Part of the amazing work we have done together has to do with the prevention and mitigation of fires. Along with other community members, I participated in the training courses on forest fire control, which were organized and equipped by Armonía. They provided us and the other four communities they work with, personal safety equipment and tools to put out fires. We gained sufficient knowledge to know what to do to prevent fires from occurring, but also how to face them if they ever happen. After receiving the training, I can proudly say that I am one of the forestry combatants in my community brigade.

Mauricio is a forestry combatant in his community brigade. Photo: Daniela Aguirre, Armonia

Being part of something like this means that not only am I doing something good for nature, but I am also changing some practices for the better. For instance, before, I was dedicated to agricultural production, mainly potatoes and apples. Now I know monocultures are not so good, so I am trying to grow different products such as cherries and blackberries, then intercropping, but also trying to bring harmony with native trees, carrying out what is known as agroforestry.

Another improvement I have seen in my community has been the access and management of water resources. Armonia provided polytube hoses which we have been using to expand our irrigation or convey water from one place to another. Another improvement has been the construction of water reservoirs. Thanks to the support of institutions like Armonia, we now have water reservoirs that can store water for the dry season and be used to help fight any fires; we have water storage and a great benefit for the community and nature. Also, thanks to these water reservoirs, our food security is guaranteed, as well as the food security of the Bolivian population of the departments that we can reach through the markets where we sell our products.

Mauricio at a community project course organized by Armonia. Photo: Daniela Aguirre, Armonia

In five to 10 or 20 years, we will see an improvement in the environmental field with the reforestation that has been carried out. At the moment the plants are not so noticeable, but in a few years, we will see the extent of what we have planted. And that is going to be a great contribution to the environment. The time of the fires was tough, and something I will never forget, but if we stay focused on regenerating our forest we will hear the sounds of the animals and birds again. My dream is to see Mother Earth thriving and filled with biodiversity.

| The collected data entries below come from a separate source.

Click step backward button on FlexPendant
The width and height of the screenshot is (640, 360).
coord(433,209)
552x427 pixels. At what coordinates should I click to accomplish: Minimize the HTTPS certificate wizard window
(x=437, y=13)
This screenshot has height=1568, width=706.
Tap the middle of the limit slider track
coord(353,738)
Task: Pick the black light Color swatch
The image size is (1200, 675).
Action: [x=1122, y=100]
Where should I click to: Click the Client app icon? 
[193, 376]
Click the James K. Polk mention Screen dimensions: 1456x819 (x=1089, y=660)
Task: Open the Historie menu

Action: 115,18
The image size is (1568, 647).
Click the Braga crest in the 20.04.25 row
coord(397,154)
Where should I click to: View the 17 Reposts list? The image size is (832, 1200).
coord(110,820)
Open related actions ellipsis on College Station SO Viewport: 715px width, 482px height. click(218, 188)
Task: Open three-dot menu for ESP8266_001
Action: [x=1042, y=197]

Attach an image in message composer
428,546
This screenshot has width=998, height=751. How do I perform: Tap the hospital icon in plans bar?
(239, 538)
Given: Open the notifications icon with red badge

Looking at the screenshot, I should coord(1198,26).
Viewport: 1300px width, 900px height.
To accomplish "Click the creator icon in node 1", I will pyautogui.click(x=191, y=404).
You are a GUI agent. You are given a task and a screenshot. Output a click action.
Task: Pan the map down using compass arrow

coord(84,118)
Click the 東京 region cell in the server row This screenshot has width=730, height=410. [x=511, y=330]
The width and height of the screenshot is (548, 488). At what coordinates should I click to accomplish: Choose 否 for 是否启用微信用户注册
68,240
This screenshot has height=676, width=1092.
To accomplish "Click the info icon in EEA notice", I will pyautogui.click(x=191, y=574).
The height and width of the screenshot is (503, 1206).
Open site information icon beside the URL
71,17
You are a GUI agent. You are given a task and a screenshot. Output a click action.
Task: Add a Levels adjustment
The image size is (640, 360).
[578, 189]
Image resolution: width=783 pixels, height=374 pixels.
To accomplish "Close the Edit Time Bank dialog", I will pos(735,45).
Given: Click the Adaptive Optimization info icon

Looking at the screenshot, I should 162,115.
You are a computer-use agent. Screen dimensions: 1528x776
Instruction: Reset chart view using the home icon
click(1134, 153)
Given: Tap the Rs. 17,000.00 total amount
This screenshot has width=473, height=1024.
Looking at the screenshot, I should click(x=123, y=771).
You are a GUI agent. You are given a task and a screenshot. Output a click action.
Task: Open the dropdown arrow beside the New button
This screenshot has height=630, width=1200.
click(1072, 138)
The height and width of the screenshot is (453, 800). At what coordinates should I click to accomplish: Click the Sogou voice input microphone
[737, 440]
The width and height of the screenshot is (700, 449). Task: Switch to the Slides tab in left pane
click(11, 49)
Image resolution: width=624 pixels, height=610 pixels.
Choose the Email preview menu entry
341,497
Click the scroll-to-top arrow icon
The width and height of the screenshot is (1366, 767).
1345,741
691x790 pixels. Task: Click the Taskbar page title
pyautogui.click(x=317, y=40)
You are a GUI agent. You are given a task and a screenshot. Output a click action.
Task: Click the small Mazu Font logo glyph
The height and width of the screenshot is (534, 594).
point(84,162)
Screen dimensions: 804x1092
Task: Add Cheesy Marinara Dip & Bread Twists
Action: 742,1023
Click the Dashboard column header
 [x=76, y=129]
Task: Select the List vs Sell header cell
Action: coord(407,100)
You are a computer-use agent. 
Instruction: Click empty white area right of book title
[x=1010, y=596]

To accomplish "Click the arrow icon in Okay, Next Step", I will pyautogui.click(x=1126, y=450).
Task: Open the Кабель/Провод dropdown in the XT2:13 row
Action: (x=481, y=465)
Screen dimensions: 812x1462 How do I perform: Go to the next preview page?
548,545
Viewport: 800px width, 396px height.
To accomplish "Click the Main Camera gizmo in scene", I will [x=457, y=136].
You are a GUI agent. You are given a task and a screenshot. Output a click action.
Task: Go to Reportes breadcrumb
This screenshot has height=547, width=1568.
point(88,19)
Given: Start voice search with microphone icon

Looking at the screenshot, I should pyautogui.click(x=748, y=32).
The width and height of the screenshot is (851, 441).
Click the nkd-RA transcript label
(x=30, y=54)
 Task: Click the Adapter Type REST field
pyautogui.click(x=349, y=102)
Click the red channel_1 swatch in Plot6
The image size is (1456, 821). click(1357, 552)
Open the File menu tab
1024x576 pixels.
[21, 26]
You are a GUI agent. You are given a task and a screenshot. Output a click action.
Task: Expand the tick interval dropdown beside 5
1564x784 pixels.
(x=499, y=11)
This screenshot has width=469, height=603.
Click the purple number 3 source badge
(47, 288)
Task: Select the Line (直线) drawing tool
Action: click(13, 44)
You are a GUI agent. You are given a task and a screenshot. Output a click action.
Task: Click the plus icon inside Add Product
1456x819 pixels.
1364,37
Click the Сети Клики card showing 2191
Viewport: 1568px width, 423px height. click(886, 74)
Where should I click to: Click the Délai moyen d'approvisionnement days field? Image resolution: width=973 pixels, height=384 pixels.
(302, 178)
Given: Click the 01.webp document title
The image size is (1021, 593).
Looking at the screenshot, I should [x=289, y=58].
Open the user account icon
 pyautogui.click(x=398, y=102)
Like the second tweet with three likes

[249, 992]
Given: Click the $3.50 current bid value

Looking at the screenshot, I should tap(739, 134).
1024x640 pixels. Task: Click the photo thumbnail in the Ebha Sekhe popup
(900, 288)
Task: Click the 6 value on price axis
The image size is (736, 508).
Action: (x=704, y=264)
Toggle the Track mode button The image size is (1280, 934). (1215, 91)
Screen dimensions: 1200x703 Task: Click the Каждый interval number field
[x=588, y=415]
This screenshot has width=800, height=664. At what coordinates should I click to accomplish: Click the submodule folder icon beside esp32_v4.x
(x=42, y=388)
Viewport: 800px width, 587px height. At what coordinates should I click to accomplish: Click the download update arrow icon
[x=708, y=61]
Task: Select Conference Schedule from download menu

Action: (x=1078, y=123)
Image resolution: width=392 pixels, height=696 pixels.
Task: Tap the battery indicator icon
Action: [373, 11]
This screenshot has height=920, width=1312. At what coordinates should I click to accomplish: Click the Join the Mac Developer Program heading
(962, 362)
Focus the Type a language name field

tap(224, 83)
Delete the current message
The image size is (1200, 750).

Asociación Armonía works with Laphia and other communities in Bolivia  living on the southern slopes of the Tunari National Park in the department of Cochabamba. To date, Trillion Trees has supported the production of 33,000 seedlings of native species (Kewiña, Aliso, Kiswara, Lloque, Molle, Jacarandá)as well as their planting, maintenance and monitoring of reforested areas.. The initiative also supported the development of a Management Plan for Exotic Tree Plantations (pine and eucalyptus) and the irrigation systems of the communities with which Asociacion Armonía works.